Verslag van de vergadering van 26 november 2024 (2024/2025 nr. 09)
Status: ongecorrigeerd
Aanvang: 15.13 uur
Een verslag met de status "ongecorrigeerd" is niet voor citaten en er kan geen recht aan ontleend worden.
De heer Van Ballekom i (VVD):
Voorzitter. Het is een gedenkwaardige dag voor de BBB-fractie, want collega Lievense mag zijn maidenspeech houden op het moment dat mevrouw de minister voor het eerst in haar nieuwe capaciteit als minister hier in deze Kamer mag optreden. Namens de VVD-fractie heet ik haar van harte welkom.
Voorzitter. Het zal een hele opluchting zijn voor de minister wanneer ik namens de fractie direct aan het begin van het debat kan meedelen dat we met het wetsvoorstel zoals dat nu voorligt naar alle waarschijnlijkheid weinig moeite hebben. Dat is toch een hele opluchting, want zeker als je voor de eerste keer in zo'n Kamer komt, weet je nooit wat je te wachten staat. Vandaar deze opmerking.

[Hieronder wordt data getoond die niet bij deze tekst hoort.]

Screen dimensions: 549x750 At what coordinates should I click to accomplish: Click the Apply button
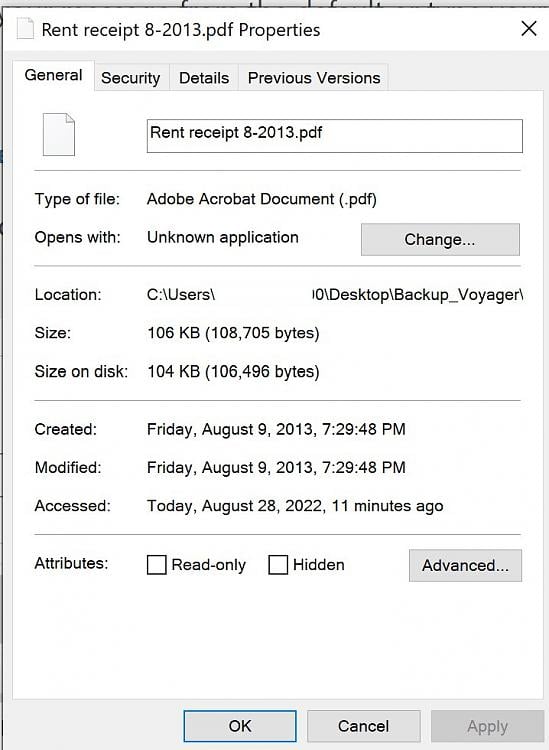point(487,726)
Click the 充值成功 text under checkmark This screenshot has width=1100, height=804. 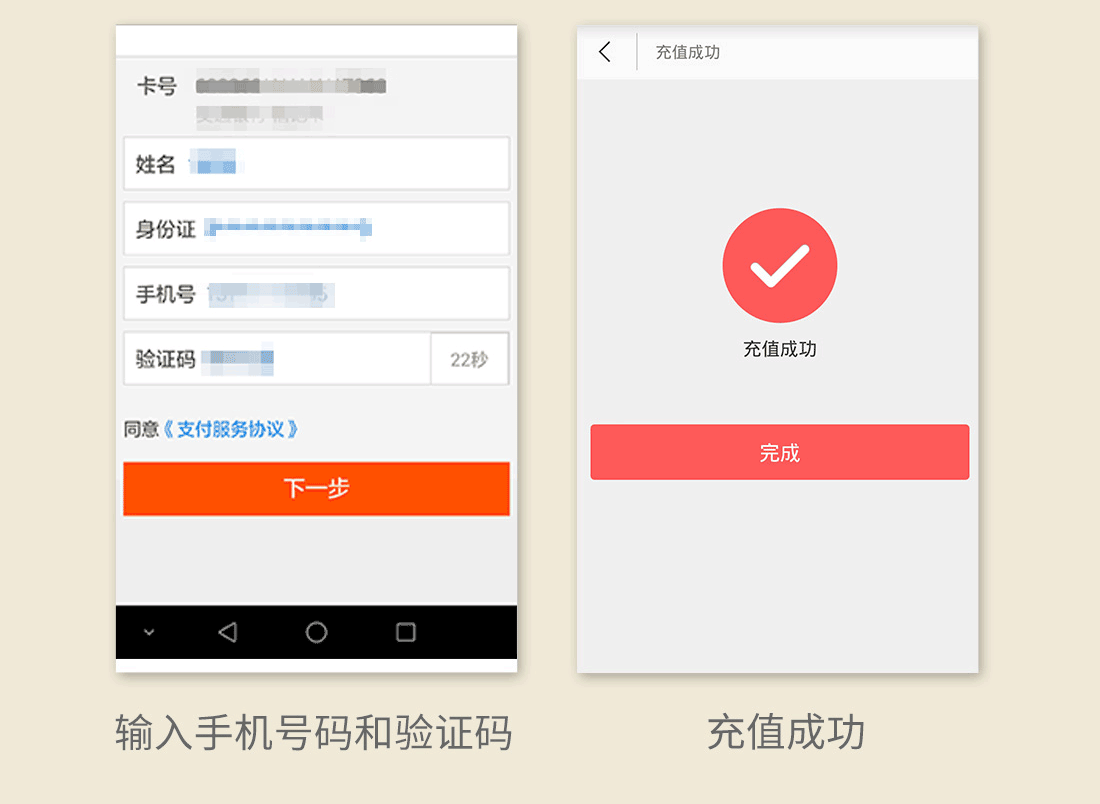pyautogui.click(x=779, y=349)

We hebben nog wel enkele vragen om zeker te stellen dat we het allemaal goed hebben begrepen en om er inzicht in te krijgen of het gaat werken. Het wetsvoorstel geeft de gemeenten de mogelijkheid om een bijdrage te leveren aan de energietransitie door via een zogenaamde aanwijsbevoegdheid te bepalen welke wijken in een bepaalde gemeente op termijn van het aardgas af moeten. Het is volgens ons geen verplichting om van die bevoegdheid gebruik te maken, en die bevoegdheid mag alleen maar worden ingezet als de betaalbaarheid van de omschakeling is gegarandeerd. Klopt dit, zo vragen wij de minister. Daarnaast wordt zeker gesteld dat reeds gedane investeringen terugverdiend kunnen worden. Mocht dat niet het geval zijn, dan zullen de investeerders, waaronder ook particulieren kunnen vallen, worden gecompenseerd. Het enige waartoe de gemeenten verplicht zijn, is om voor 2036 duidelijkheid te verschaffen en aan te geven wat er met een wijk gaat gebeuren. Als de gemeente geen alternatief kan bieden, blijft het gebruik van aardgas in stand. Als de minister dit kan bevestigen, zijn er in de visie van de VVD voldoende zekerheden ingebouwd voor burgers en bedrijven, en is de kou grotendeels uit de lucht.
Minister, het is wel interessant om te weten hoe deze warmtenetten worden gerealiseerd. Hebben gemeenten voldoende expertise om die te realiseren? Daar is al eerder aandacht voor gevraagd. Vattenfall heeft onlangs aangekondigd dat het stopt met de aanleg omdat bepaald is dat tenminste 50% van de infrastructuur in overheidshanden moet blijven en omdat zijn invloed op de prijssetting gering is. Kortom, er is twijfel of de investeringen op den duur kunnen worden terugverdiend. Daar kan ik mij alles bij voorstellen, want de overheid is niet altijd de meest betrouwbare partner. Kan de minister aangeven of een dergelijke beperking in overeenstemming is met EU-regelgeving? Mocht dat zo zijn, is het dan wel verstandig om via dergelijke bepalingen de particuliere sector als investeerder te ontmoedigen, zeker gezien de omvang en de noodzaak van de investeringen? Daar heeft de heer Van Strien in een eerdere bijdrage al de nadruk op gelegd. Partners ontmoedigen als je van hen afhankelijk bent, is wellicht niet zo slim. Is het de minister wellicht bekend of er nog meer energiebedrijven zijn die het voorbeeld van Vattenfall gaan volgen? Naar mijn weten is er overigens nog geen enkel warmtenet tot stand gekomen en succesvol operatief geworden.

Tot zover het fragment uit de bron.